XAI

The module of xai contains methods that help explain a model decisions.

In order for this module to work properly, Graphiz must be installed. In linux based operating systems use:

sudo apt-get install graphviz

Or using conda:

conda install graphviz

For more information see here.

Draw Tree

Deprecated since version 1.6.4: Use sklearn.tree.plot_tree instead

Code Example

In following examples we are going to use the iris dataset from scikit-learn. so firstly let’s import it:

from sklearn import datasets


iris = datasets.load_iris()
x = iris.data
y = iris.target

We’ll create a simple decision tree classifier and plot it:

from matplotlib import pyplot as plt
from sklearn.tree import DecisionTreeClassifier

from ds_utils.xai import draw_tree


# Create decision tree classifier object
clf = DecisionTreeClassifier(random_state=0)

# Train model
clf.fit(x, y)

draw_tree(clf, iris.feature_names, iris.target_names)
plt.show()

And the following image will be shown:

Decision Tree Visualization

Draw Dot Data

Code Example

We’ll create a simple diagram and plot it:

from matplotlib import pyplot as plt

from ds_utils.xai import draw_dot_data


dot_data = "digraph D{\n" \
           "\tA [shape=diamond]\n" \
           "\tB [shape=box]\n" \
           "\tC [shape=circle]\n" \
           "\n" \
           "\tA -> B [style=dashed, color=grey]\n" \
           "\tA -> C [color=\"black:invis:black\"]\n" \
           "\tA -> D [penwidth=5, arrowhead=none]\n" \
           "\n" \
           "}"

draw_dot_data(dot_data)
plt.show()

And the following image will be shown:

Diagram Visualization

Generate Decision Paths

Code Example

We’ll create a simple decision tree classifier and print it:

from sklearn.tree import DecisionTreeClassifier

from ds_utils.xai import generate_decision_paths


# Create decision tree classifier object
clf = DecisionTreeClassifier(random_state=0, max_depth=3)

# Train model
clf.fit(x, y)
print(generate_decision_paths(clf, iris.feature_names, iris.target_names.tolist(),
                     "iris_tree"))

The following text will be printed:

def iris_tree(petal width (cm), petal length (cm)):
    if petal width (cm) <= 0.8000:
        # return class setosa with probability 0.9804
        return ("setosa", 0.9804)
    else:  # if petal width (cm) > 0.8000
        if petal width (cm) <= 1.7500:
            if petal length (cm) <= 4.9500:
                # return class versicolor with probability 0.9792
                return ("versicolor", 0.9792)
            else:  # if petal length (cm) > 4.9500
                # return class virginica with probability 0.6667
                return ("virginica", 0.6667)
        else:  # if petal width (cm) > 1.7500
            if petal length (cm) <= 4.8500:
                # return class virginica with probability 0.6667
                return ("virginica", 0.6667)
            else:  # if petal length (cm) > 4.8500
                # return class virginica with probability 0.9773
                return ("virginica", 0.9773)

Plot Features` Importance

Code Example

For this example I created a dummy data set. You can find the data at the resources directory in the packages tests folder.
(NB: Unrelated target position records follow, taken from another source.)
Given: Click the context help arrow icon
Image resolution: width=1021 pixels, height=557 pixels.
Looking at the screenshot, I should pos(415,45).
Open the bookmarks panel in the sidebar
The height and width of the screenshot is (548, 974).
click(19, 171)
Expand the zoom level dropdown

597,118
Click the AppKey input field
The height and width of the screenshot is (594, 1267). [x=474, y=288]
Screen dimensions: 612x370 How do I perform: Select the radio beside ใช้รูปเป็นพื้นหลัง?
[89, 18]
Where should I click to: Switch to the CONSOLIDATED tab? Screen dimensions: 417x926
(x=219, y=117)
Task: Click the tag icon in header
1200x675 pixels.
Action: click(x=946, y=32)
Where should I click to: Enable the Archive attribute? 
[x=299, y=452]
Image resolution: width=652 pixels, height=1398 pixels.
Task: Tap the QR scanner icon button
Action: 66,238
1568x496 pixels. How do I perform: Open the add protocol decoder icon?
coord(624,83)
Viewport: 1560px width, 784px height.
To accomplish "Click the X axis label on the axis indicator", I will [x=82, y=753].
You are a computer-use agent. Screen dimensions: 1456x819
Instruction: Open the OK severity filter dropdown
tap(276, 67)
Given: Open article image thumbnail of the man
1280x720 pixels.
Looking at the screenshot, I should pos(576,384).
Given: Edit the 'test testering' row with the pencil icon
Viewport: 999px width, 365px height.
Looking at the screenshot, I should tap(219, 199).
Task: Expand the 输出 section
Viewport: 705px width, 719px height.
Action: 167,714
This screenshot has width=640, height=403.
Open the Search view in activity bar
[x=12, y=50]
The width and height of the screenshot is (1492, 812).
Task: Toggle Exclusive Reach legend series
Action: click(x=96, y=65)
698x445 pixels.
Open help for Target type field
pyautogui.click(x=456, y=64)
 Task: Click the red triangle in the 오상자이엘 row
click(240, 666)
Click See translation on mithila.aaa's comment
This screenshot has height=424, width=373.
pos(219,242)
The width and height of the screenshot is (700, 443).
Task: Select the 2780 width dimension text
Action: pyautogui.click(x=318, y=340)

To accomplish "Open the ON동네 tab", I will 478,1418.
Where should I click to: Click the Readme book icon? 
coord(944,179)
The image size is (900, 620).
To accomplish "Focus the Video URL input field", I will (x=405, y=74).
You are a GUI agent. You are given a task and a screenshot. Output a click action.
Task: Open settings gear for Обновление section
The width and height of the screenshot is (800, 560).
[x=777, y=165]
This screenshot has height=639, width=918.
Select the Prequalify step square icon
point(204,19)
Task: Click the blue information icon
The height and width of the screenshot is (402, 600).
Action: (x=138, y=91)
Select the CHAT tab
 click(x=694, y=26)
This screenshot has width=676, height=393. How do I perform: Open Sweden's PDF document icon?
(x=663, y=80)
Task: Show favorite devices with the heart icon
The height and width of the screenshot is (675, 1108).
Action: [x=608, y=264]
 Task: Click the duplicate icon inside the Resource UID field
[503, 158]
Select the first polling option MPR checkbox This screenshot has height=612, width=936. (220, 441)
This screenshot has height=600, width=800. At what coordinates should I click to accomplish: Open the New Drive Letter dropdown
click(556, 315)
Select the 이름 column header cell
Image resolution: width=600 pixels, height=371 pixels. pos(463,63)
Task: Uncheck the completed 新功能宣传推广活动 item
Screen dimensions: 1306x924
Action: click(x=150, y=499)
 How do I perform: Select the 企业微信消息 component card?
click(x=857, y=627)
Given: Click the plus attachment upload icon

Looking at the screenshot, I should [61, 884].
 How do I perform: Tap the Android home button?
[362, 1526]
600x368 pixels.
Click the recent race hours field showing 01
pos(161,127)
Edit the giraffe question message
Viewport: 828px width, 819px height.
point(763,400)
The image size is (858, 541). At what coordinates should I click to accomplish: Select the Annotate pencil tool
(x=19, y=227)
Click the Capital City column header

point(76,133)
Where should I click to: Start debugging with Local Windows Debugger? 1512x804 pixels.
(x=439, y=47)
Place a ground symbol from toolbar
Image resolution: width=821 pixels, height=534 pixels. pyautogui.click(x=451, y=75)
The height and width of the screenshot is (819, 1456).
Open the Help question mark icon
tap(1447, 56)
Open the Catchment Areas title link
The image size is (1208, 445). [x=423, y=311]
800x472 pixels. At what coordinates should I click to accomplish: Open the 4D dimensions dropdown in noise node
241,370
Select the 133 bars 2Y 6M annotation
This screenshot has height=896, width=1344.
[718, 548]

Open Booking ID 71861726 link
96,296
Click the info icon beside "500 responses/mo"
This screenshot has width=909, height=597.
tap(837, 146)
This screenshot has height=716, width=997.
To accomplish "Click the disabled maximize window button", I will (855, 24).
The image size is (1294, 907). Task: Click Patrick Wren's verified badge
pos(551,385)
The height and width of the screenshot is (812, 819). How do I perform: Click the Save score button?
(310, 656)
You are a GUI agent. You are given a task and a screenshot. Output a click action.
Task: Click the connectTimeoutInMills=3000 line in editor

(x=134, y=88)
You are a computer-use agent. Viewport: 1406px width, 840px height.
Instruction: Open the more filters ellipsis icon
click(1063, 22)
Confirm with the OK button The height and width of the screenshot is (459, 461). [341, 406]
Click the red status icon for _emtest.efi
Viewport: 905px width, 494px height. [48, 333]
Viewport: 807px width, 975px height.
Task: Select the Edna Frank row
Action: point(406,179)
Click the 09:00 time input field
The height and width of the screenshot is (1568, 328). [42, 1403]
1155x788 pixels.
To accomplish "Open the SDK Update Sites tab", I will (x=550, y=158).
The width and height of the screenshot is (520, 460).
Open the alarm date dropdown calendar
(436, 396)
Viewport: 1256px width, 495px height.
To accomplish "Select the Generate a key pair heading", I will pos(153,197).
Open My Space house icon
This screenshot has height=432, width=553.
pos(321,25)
Let’s see how to use the code:

import pandas as pd

from matplotlib import pyplot as plt
from sklearn.preprocessing import OneHotEncoder
from sklearn.tree import DecisionTreeClassifier

from ds_utils.xai import plot_features_importance


data_1M = pd.read_csv(path/to/dataset)
target = data_1M["x12"]
categorical_features = ["x7", "x10"]
for i in range(0, len(categorical_features)):
    enc = OneHotEncoder(sparse=False, handle_unknown="ignore")
    enc_out = enc.fit_transform(data_1M[[categorical_features[i]]])
    for j in range(0, len(enc.categories_[0])):
        data_1M[categorical_features[i] + "_" + enc.categories_[0][j]] = enc_out[:, j]
features = data_1M.columns.to_list()
features.remove("x12")
features.remove("x7")
features.remove("x10")

clf = DecisionTreeClassifier(random_state=42)
clf.fit(data_1M[features], target)
plot_features_importance(features, clf.feature_importances_)

plt.show()

And the following image will be shown:

Plot Features Importance